Posted by on March 15, 2012

We got up early today to mask the boot topping off ready for punting.

The boot top is the area between the bit below the water (the hull) and the bit above the water (the topsides), and we use a hard anti foul for boot topping paint to create a pleasing contrast between the two.

Then it started to rain:


In between downpours we got the masking tape on, the area dried with a towel, and paint applied. However, due to the rain, we couldn’t do the rub rail or the inside face of the toe rail. They will have to done on the water, later.

I took advantage today, of an opportunity that presented itself earlier in the haulout. When I was taking the starboard keel anode off, the head of the bolt snapped off. Inspection revealed a clear case of crevice corrosion. The way the anodes were fitted port and starboard on ERIK has always given me grief; they are different bolt patterns on each side. That means custom drilling a new one for each, come replacement time, and it annoyed me no end.
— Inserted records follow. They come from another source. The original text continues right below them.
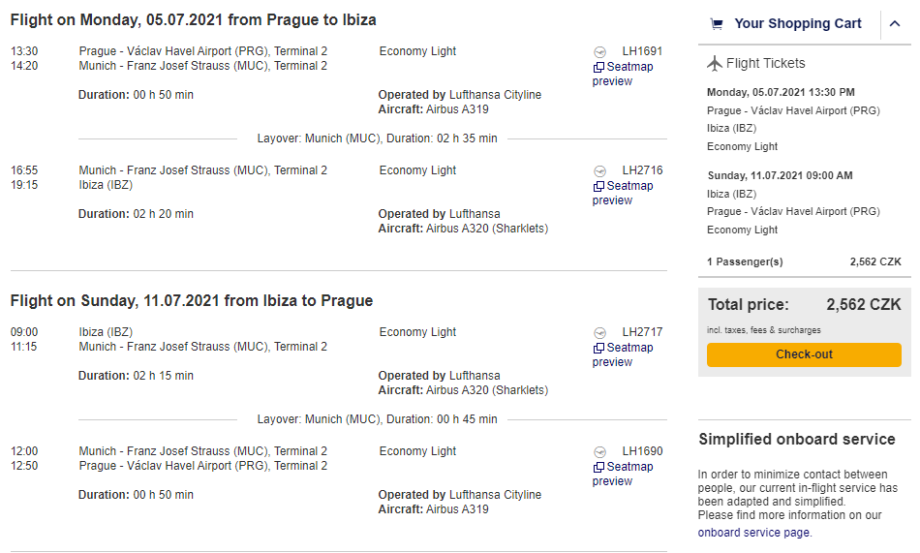Click the Ibiza to Prague flight heading

click(191, 301)
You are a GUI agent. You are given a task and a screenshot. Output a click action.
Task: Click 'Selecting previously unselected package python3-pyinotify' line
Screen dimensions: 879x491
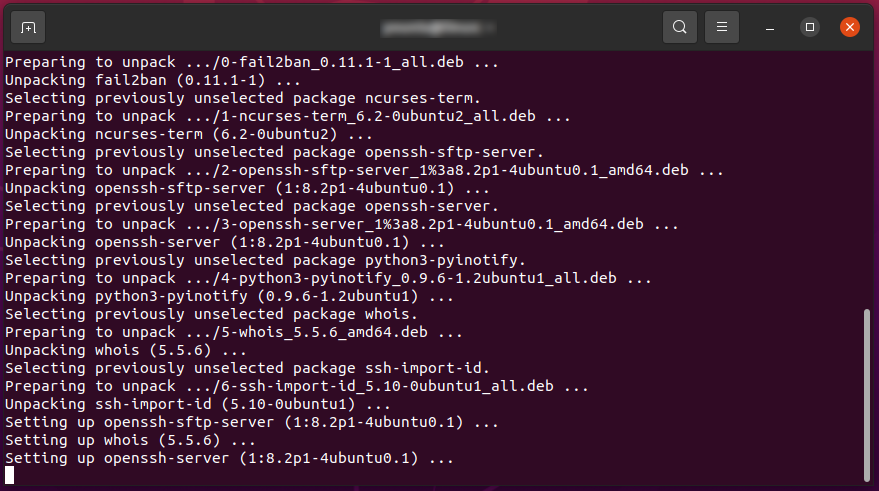pos(265,260)
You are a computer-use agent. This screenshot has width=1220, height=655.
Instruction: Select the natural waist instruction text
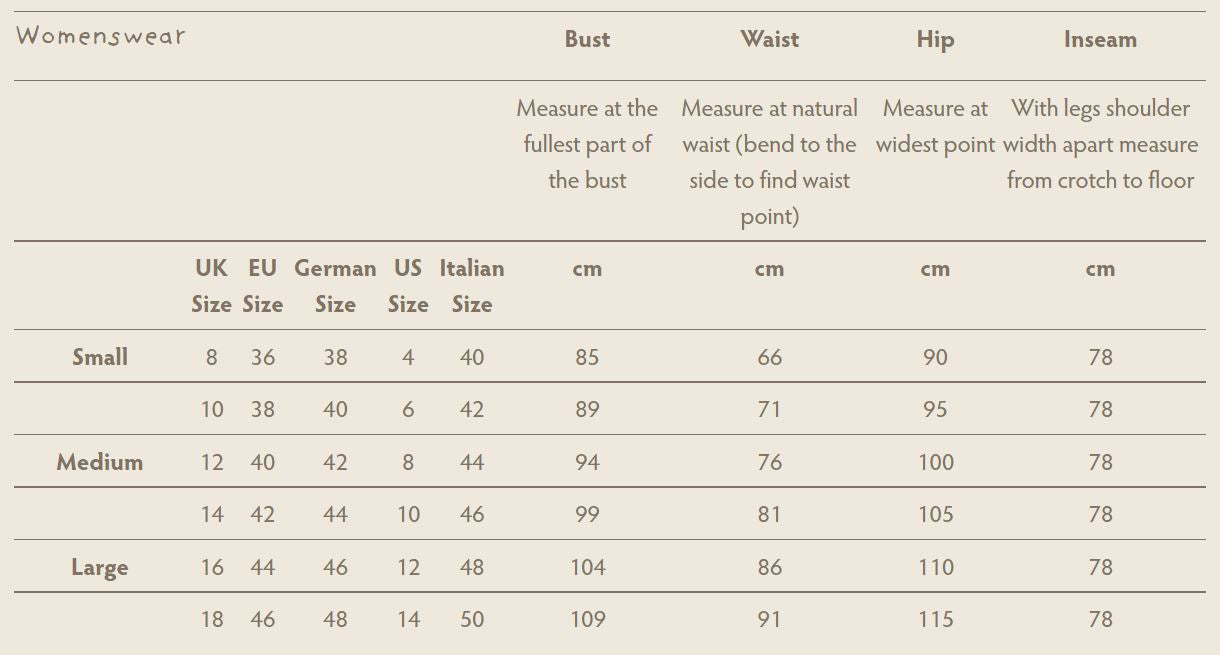tap(769, 162)
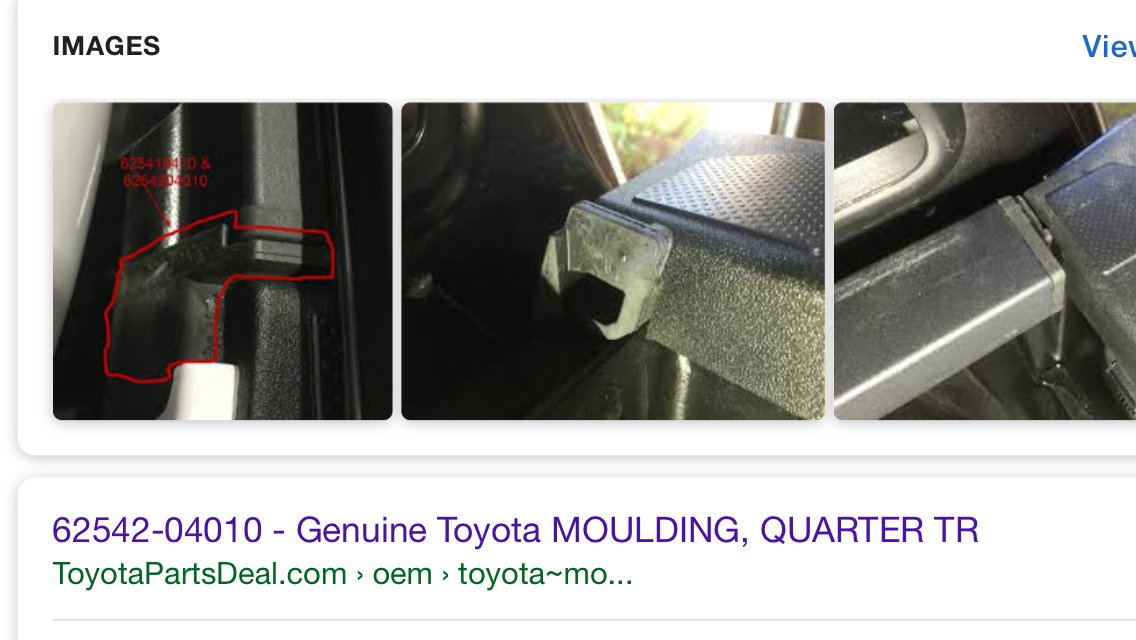This screenshot has height=640, width=1136.
Task: Click the ToyotaPartsDeal.com domain text
Action: 199,574
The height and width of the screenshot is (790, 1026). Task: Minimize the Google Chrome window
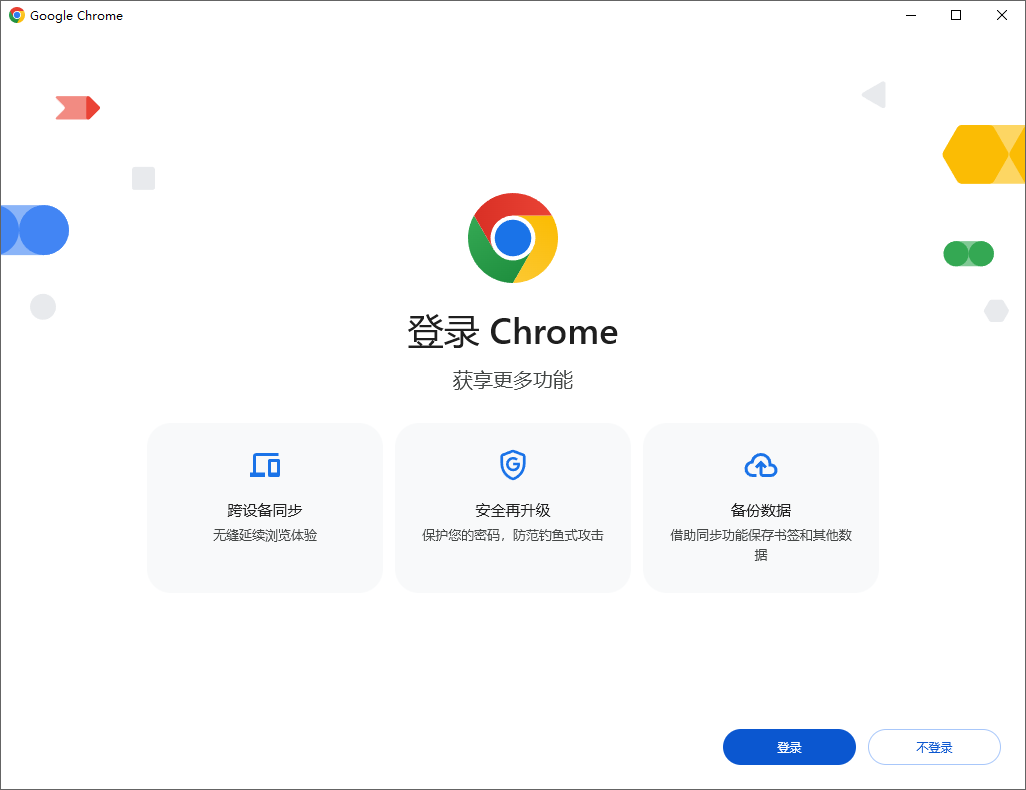click(911, 15)
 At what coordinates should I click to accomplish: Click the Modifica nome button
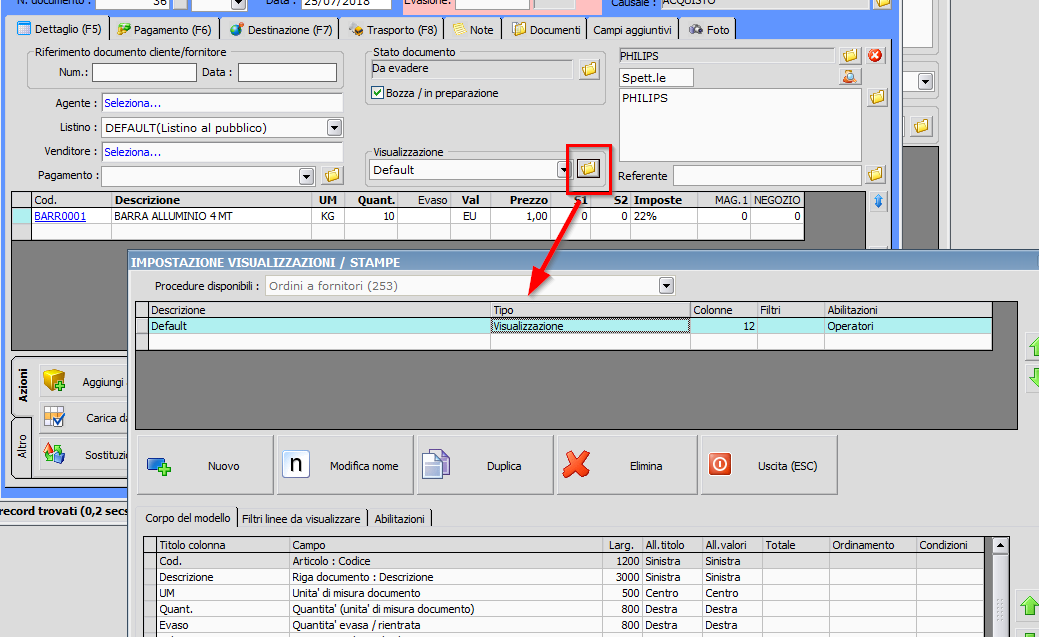click(x=345, y=465)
Well, with head snapped off, now I had the perfect excuse to drill a new hole to match the bolt pattern on the other side, which I did.

Here’s a shot of me hand tapping the thread to accept a quarter inch bolt in the new hole:


About 30 seconds after the shot, I snapped the tap off in the bloody hole!

After much appealing to a range of deities for less perfidy in the world, or at least, in my bit of it, I tromped off in the pouring rain to Nuts and Bolts for another one.

While there I got some excellent advice on hand tapping threads:

  1. make sure the hole size is the right size. Absolutely critical, this one. It has to be bigger than the inside of the thread diameter of the bolt, but smaller than the outside thread diameter. There’s a nifty chart of bolt size to hole size available online. If the tap binds up half way in (like mine did), the hole is probably too small.
  2. Taps come in three types, a highly tapered one for starting the cut, an intermediate tapered tap for refining the cut, and a near square ended one for finishing it off. If you only have an intermediate tap like I do, then for blind holes, you have to drill them deeper than the bolt to allow for the taper in the thread depth.
  3. when actually cutting the thread, twist a little, then back off, then cut a little more, then unscrew the tap again. Every three or four tweaks at cutting, unscrew the tap entirely and clear the hole from swarf. It stops the swarf from grinding into your newly cut thread.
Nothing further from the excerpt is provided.